> [DIRECTIVES]
• a. Please reproduce the part of the blog post about Facebook Likes between "Hi, Fickle Readers!" and "to Big Everything.", inclusive.
• b. In the blog post about Facebook Likes, at which publication does Mat Honan write about his experiment?
• c. Decide whether each statement agrees with the blog post about Facebook Likes, answering yes or no and quoting the words that settle it. (i) Mat Honan Liked only the things he actually enjoyed. (ii) After about an hour of liking, his News Feed no longer showed human beings. (iii) His actions affected his friends' feeds as well.

-- start READING TEXT --

Hi, Fickle Readers! This is a departure from my usual rants on literature, Shakespeare, and the state of the writing industry in the 21st century, but sometimes I just gotta write what falls out of my brain. And with the Internet overflowing with awful, awful news this week (hey, Ferguson cops, you get your stories straight yet?), I discovered I really did want to write about one of the tiny changes we could all make in our lives that would give us back some control and serve as the smallest pocket of resistance to Big Everything.
In the past week, I discovered (on Facebook–hah!) two intrepid Facebook experimenters who posted articles on two independently conducted yet similar studies on the function of that little blocky thumb in everyone’s news feed. First, over at Wired, Mat Honan writes about what he found when he decided to Like everything that crossed his path on Facebook, even if he actually hated what he was looking at. So what happened? Advertising algorithms ate all the content from non-corporate human beings:
My News Feed took on an entirely new character in a surprisingly short amount of time. After checking in and liking a bunch of stuff over the course of an hour, there were no human beings in my feed anymore. It became about brands and messaging, rather than humans with messages.
Not only did he manage to wreck his own feed in less than two days, his actions became a contagion affecting his friends’ feeds as well.

-- end READING TEXT --
-- start EXTRACTED ENTRIES --

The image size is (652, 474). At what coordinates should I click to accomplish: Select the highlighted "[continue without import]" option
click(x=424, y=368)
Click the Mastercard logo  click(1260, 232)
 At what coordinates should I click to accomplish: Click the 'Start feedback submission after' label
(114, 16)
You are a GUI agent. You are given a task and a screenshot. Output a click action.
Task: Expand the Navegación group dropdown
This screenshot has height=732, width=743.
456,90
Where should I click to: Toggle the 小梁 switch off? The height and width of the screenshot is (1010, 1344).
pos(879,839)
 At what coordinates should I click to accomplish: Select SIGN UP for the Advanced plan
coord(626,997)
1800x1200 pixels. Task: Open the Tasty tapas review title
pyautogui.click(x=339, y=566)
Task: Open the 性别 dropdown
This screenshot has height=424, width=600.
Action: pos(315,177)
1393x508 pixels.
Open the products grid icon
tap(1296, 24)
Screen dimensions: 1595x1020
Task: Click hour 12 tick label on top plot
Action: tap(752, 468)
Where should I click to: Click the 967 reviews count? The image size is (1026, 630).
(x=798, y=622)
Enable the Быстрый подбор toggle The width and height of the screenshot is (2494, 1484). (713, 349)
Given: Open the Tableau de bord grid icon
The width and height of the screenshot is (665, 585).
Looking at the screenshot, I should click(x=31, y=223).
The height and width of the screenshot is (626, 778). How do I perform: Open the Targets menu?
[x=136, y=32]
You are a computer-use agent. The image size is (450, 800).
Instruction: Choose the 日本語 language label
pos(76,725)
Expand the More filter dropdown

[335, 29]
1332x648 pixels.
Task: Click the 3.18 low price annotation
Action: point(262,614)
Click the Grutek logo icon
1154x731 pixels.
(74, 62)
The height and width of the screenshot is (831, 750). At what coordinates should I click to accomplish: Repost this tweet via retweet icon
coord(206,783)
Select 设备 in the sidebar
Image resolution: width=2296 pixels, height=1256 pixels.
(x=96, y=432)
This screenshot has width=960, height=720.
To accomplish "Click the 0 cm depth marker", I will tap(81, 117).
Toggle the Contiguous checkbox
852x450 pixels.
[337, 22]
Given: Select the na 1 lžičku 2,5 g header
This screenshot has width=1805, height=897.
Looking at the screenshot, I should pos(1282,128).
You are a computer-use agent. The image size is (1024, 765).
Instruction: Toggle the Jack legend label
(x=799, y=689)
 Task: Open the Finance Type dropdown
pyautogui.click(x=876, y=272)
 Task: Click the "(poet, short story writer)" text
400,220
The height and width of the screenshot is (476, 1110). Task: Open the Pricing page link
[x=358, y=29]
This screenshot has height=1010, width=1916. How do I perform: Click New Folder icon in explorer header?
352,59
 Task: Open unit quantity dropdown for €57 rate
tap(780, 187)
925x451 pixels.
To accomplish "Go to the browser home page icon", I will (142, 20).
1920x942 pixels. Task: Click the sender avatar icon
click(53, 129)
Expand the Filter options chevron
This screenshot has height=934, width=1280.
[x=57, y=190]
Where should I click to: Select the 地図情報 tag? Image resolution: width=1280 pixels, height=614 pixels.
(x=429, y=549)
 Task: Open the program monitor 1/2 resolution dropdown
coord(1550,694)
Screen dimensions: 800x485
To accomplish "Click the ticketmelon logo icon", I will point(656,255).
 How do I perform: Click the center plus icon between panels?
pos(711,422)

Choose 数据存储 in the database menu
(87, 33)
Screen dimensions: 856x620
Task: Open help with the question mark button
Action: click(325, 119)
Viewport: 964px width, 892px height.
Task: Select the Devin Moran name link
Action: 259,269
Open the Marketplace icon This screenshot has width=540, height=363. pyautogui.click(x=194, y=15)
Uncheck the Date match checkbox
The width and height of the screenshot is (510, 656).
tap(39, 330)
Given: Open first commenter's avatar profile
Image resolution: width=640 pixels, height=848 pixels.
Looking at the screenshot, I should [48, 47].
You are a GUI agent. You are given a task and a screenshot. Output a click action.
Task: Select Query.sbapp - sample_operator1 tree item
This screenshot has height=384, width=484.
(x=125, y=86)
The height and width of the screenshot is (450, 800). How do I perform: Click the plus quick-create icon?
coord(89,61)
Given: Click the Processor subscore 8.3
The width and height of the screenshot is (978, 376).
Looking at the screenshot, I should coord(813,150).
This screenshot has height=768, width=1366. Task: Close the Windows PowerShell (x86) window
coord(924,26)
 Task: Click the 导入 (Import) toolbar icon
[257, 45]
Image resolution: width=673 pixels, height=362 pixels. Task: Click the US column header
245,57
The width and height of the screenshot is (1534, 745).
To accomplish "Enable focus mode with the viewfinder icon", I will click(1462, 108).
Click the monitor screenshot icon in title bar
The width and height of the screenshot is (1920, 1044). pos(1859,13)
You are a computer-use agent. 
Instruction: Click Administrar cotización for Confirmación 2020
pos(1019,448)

-- end EXTRACTED ENTRIES --

> [SOLUTIONS TO THE EXERCISE]
• a.
Hi, Fickle Readers! This is a departure from my usual rants on literature, Shakespeare, and the state of the writing industry in the 21st century, but sometimes I just gotta write what falls out of my brain. And with the Internet overflowing with awful, awful news this week (hey, Ferguson cops, you get your stories straight yet?), I discovered I really did want to write about one of the tiny changes we could all make in our lives that would give us back some control and serve as the smallest pocket of resistance to Big Everything.

• b. Wired

• c.
(i) No: "even if he actually hated what he was looking at"
(ii) Yes: "After checking in and liking a bunch of stuff over the course of an hour, there were no human beings in my feed anymore."
(iii) Yes: "his actions became a contagion affecting his friends’ feeds as well"